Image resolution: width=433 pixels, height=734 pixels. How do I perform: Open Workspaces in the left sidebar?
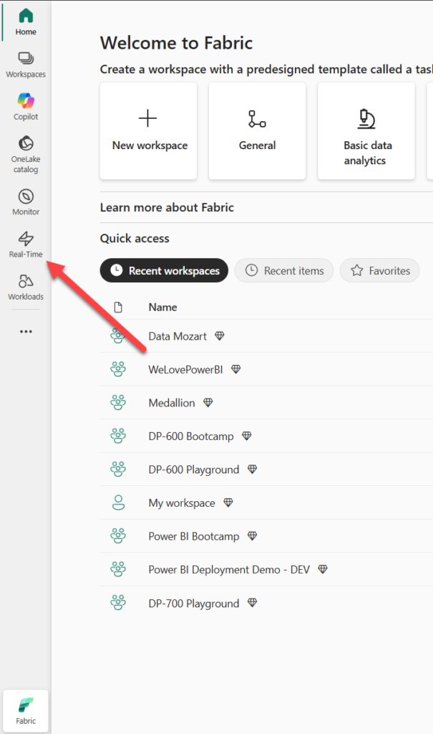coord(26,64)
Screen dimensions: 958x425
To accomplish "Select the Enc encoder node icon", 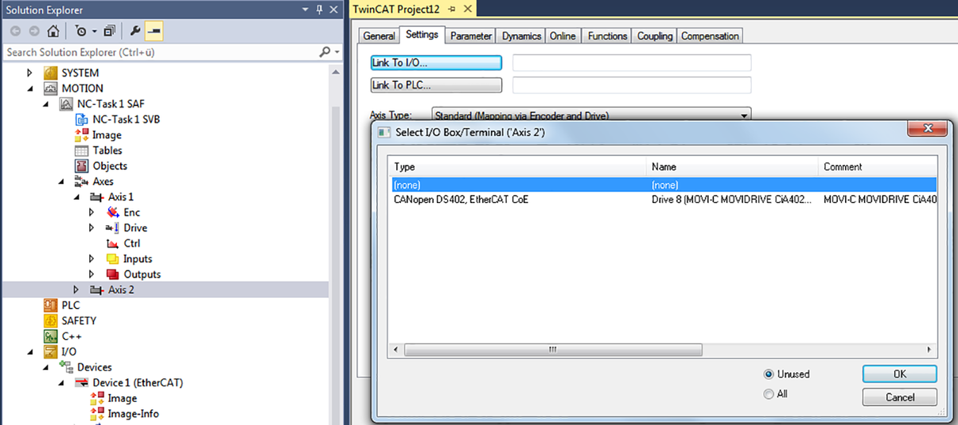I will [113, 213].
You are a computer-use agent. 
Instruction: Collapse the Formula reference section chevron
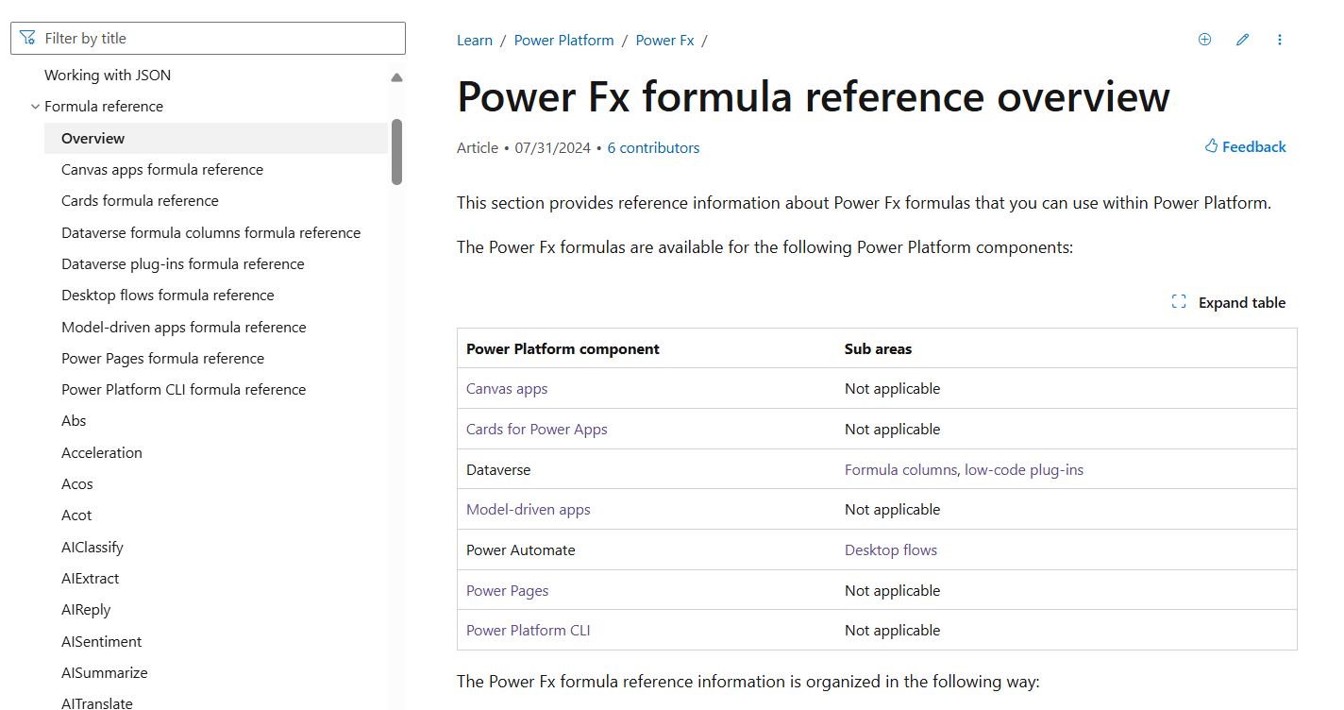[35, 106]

= = = = = = =

■ Exercise description
Copy out, without any pictures, the lines of the records above from the one containing "Instruction: Collapse the" through the final line, both ends included.

■ Completed exercise
Instruction: Collapse the Formula reference section chevron
[35, 106]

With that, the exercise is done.